- _WHAT YOU NEED TO DO_
Update the part of the records that opens with the line containing "Check the Quarantine sales division" and closes with the line containing "Looking at the screenshot, I should click(x=357, y=194)." by changing every "Given" to "Task", and reproduce only those lines with nothing else altered.

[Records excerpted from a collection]
----

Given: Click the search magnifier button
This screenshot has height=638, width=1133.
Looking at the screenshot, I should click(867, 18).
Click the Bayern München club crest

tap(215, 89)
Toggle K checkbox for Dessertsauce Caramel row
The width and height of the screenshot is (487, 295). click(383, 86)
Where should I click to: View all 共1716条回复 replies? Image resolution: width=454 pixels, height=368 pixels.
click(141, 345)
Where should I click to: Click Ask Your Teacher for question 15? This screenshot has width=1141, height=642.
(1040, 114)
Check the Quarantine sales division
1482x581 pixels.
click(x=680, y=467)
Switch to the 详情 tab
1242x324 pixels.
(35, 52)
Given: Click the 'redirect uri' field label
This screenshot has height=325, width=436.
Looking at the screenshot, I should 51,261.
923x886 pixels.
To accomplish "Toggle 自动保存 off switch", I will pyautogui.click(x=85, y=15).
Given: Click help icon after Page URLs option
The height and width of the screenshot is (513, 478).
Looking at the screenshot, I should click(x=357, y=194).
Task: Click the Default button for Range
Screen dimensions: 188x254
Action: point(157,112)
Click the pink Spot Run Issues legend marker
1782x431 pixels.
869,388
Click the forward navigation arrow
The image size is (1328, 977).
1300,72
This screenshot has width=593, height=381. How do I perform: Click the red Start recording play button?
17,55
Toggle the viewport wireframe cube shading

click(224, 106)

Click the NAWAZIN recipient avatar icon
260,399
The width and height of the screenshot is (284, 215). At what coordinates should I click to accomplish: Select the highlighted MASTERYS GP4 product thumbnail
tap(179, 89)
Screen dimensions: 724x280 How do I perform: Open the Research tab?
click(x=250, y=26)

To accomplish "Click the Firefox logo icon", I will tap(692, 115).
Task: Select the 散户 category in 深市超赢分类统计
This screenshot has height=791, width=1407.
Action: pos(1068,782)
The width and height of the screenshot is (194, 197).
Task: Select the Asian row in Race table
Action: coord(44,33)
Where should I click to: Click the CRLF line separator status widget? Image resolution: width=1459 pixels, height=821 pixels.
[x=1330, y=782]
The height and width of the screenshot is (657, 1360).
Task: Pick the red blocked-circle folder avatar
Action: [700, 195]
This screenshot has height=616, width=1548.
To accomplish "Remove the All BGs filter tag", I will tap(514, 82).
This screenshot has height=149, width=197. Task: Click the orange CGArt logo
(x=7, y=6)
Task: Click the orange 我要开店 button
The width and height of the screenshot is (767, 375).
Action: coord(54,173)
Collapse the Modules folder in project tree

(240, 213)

----

- _RESULT OF THE EXERCISE_
Check the Quarantine sales division
1482x581 pixels.
click(x=680, y=467)
Switch to the 详情 tab
1242x324 pixels.
(35, 52)
Task: Click the 'redirect uri' field label
This screenshot has height=325, width=436.
Looking at the screenshot, I should 51,261.
923x886 pixels.
To accomplish "Toggle 自动保存 off switch", I will pyautogui.click(x=85, y=15).
Task: Click help icon after Page URLs option
The height and width of the screenshot is (513, 478).
Looking at the screenshot, I should click(x=357, y=194).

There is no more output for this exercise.